═══ ИСХОДНЫЙ ОТРЫВОК
Жизнь и труды Марка Азадовского. Книга II — страница 20 из 134

.

Другим источником текстов для тома языковских стихотворений послужили копии записей из альбома Н. Д. Киселева, выполненные в свое время В. И. Шенроком. Его тетрадь, содержавшая эти выписки, оказалась в Государственном литературном музее. Зная о работе М. К. над Языковым, Бонч-Бруевич предложил ему подготовить отдельную публикацию для первого выпуска задуманного им историко-литературного издания «Летопись». Откликаясь на это предложение, М. К. писал Бонч-Бруевичу в начале февраля 1933 г. (письмо не датировано):

Теперь об Языкове. Я очень охотно принимаю Ваше предложение дать кое-что из Шенроковской тетради для «Летописи». Полное собрание Языкова выйдет в свет не раньше июня–июля (если не позже), «Летопись», – видимо, намного раньше. В худшем случае оба издания выйдут почти одновременно, но, думаю, это не так страшно.

Но насколько я сужу по описанию одного из моих друзей[13], тетрадь Шенрока интересна, гл<авным> обр<азом>, тем материалом, который войдет в комментарий, – новых текстов не очень много, вернее: совсем мало, но, во всяком случае, все, что может интересовать «Летопись», я охотно сделаю. Но нужно с этим очень спешить, я уже просил издательство «Academia» обратиться к Вам с просьбой о разрешении копирования, что, полагаю, издательство и выполнит.

Было бы очень хорошо, если б Вы сделали распоряжение прислать мне даты сроков, к которым нужно присылать материалы, чтоб они могли попадать (конечно, примерно) в тот или иной номер. <…>

Еще одно; в тетрадке Шенрока есть еще ряд писем к Киселеву; ряд писем к нему же как будто бы есть и в Ленинграде. Это можно будет также (обязательно) сделать для «Летописи»[14].

Издание «Летописи» в 1933 г. отложилось, и Бонч-Бруевич предложил М. К. подготовить публикацию для ближайшего тома «Звеньев». М. К. откликается:

Очень охотно выполню все Ваши желания. С большим удовольствием обработаю для «Звеньев» Языкова, если, конечно, только успею к 20‑му февр<аля>, – а это будет зависеть от того, когда я получу переписанные тексты и письма[15].

Однако участие М. К. в «Звеньях» так и не состоялось.

«Полное собрание стихотворений» было сдано в набор, согласно выходным данным, в январе 1933 г. (редактором значился Л. Б. Каменев). Сопоставляя эту дату с перепиской, что развернулась между М. К. и Бонч-Бруевичем в феврале 1933 г., можно заключить, что М. К. получил корректурные листы лишь к лету 1933 г.
══════
═══ ПРЕДОСТАВЛЕННЫЕ ДАННЫЕ
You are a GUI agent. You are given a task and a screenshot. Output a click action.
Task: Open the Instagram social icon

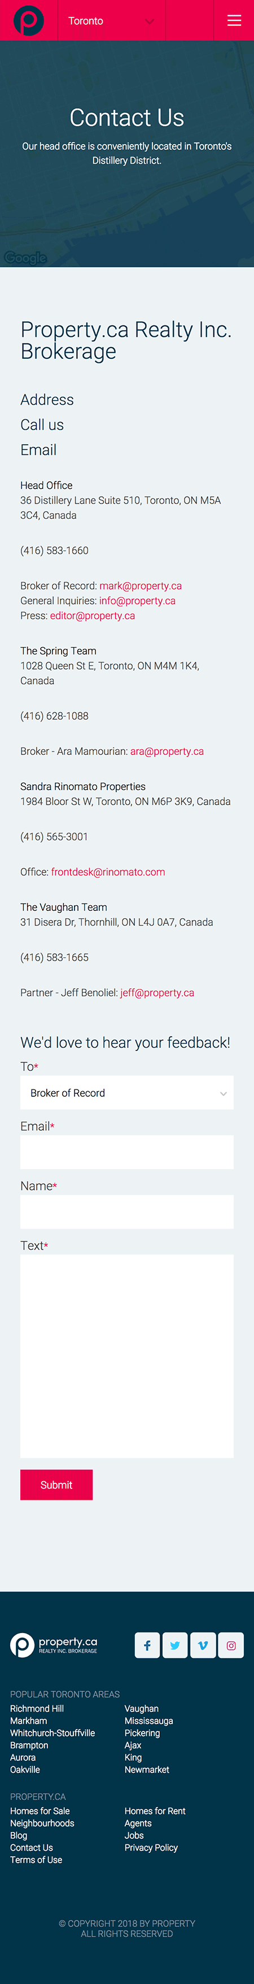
══════
● ЗАДАНИЕ 1: Опираясь на отрывок о Марке Азадовском, объясните, почему М. К. считал тетрадь Шенрока интересной главным образом материалом для комментария.
● ЗАДАНИЕ 2: Продолжите отрывок о Марке Азадовском, начав сразу после его последнего предложения.

● ОЖИДАЕМЫЙ ОТВЕТ 1: По словам М. К., новых текстов в тетради Шенрока не очень много, а вернее, совсем мало. Поэтому её ценность прежде всего в материале, который войдёт в комментарий.

● ОЖИДАЕМЫЙ ОТВЕТ 2:
Характеризуя в своем историографическом обзоре подготовленный им для «Academia» языковский том, М. К. счел нужным отметить:

В новое издание входит все, что входило в прежние издания, и то, что было опубликовано различными исследователями на страницах научных изданий или журналов. Конечно, включен весь доступный редактору рукописный материал, обнаружены некоторые стихи Языкова в старых альманахах и т. д. И все же нужно совершенно определенно заявить, и это издание ни в коем случае не может считаться окончательным ни в смысле критической проверки текста, ни в смысле полноты. <…> Далеко еще не все источники вскрыты и определены, и несомненно еще неоднократно будут всплывать новые языковские находки[16].

Вступительная статья М. К. в томе, изданном «Academia», характерна для стилистики 1930‑х гг. Проскальзывают неизбежные для того времени фразы о «буржуазном сознании, которым характеризуется определенная линия в русской литературе и публицистике первой трети XIX века», о «социальной сущности и роли поэзии Языкова», представителе «среднепоместного дворянства», о реакционной идеологии славянофилов и т. д., не говоря уже об отсылках к писаниям Плеханова, Ленина и Луначарского. Вольно или невольно ученый свидетельствовал о своей «марксистской» ориентации, что призваны были подтвердить, например, следующие формулировки: «…орган молодой крепнущей русской буржуазии» (о журнале «Московский телеграф»); «Художественные обобщения Пушкина, вся его лирика теснейшим образом связаны с практикой его класса»; «Лирика Языкова отразила момент расцвета класса и его тяжелой тревоги…»[17] и т. д.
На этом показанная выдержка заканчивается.